Contrary to Defendant's assertions, the doctrine is rarely applied in cases like this one. Where dietary supplements are alleged to be misleadingly labeled, but are not alleged to violate the FDCA or the regulations thereunder, courts routinely decline to apply the primary jurisdiction doctrine. See, e.g., In re 5-hour ENERGY Mktg. & Sales Practices Litig., 2014 WL 5311272, at *14-15 (C.D. Cal. Sept. 4, 2014) (energy-booster supplements); Jovel v. i-Health, Inc., 2013 WL 5437065, at *6-8 (E.D. N.Y. Sept. 27, 2013) (brain-health supplements); Karhu v. Vital Pharm., Inc., 2013 WL 4047016, at *4-5 (S.D. Fla.
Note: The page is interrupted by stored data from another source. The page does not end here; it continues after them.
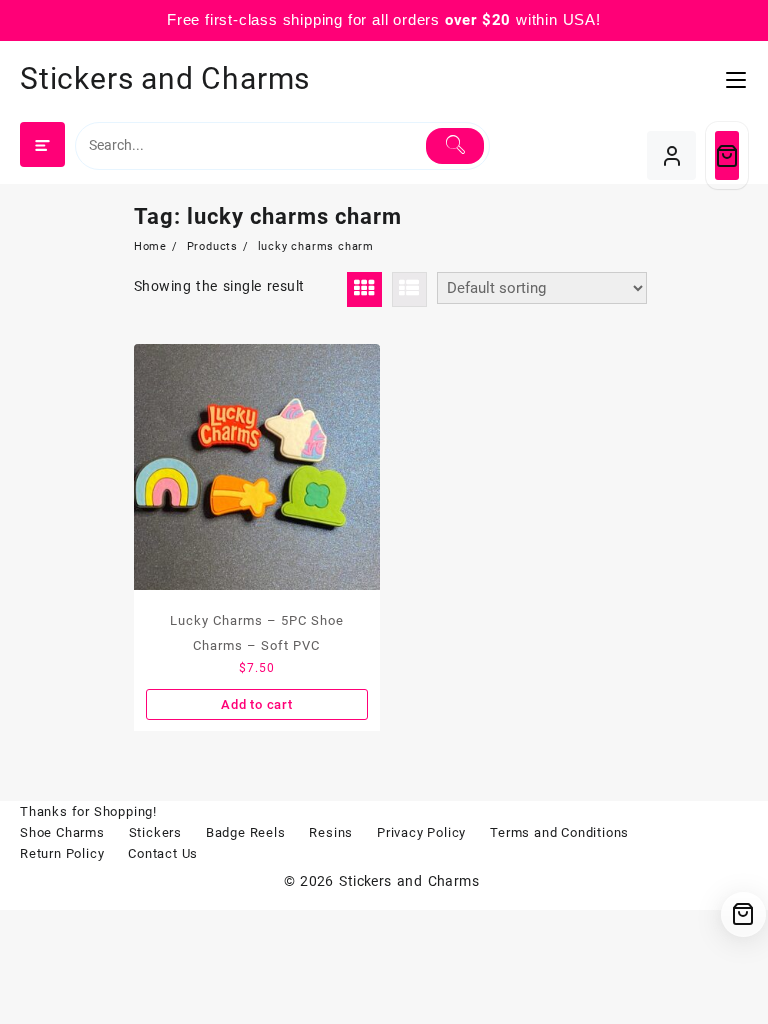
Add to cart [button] (257, 704)
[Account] (671, 155)
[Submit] (455, 146)
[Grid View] (364, 289)
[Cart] (727, 155)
Aug. 9, 2013) (fat-burning supplements); Velasco v. SEI Pharm., Inc., 2013 WL 2444646, at *3-4 (S.D. Cal. June 5, 2013) (energy-booster supplements); Rikos v. Procter & Gamble Co., 782 F. Supp. 2d 522, 529 (S.D. Ohio 2011) (digestive-health supplements). These courts uniformly reason that the primary jurisdiction doctrine did not apply because (1) there was no need to construe a novel or complex legal question regarding the FDCA or the FDA's implementing regulations; (2) the factual question of whether the labeling would misleading to the reasonable consumer was not outside the normal expertise of judges and did not require agency expertise to answer; and (3) there was no showing of ongoing FDA proceedings with which the judicial proceedings might conflict. The Court finds this reasoning persuasive and adopts the conclusions of these cases.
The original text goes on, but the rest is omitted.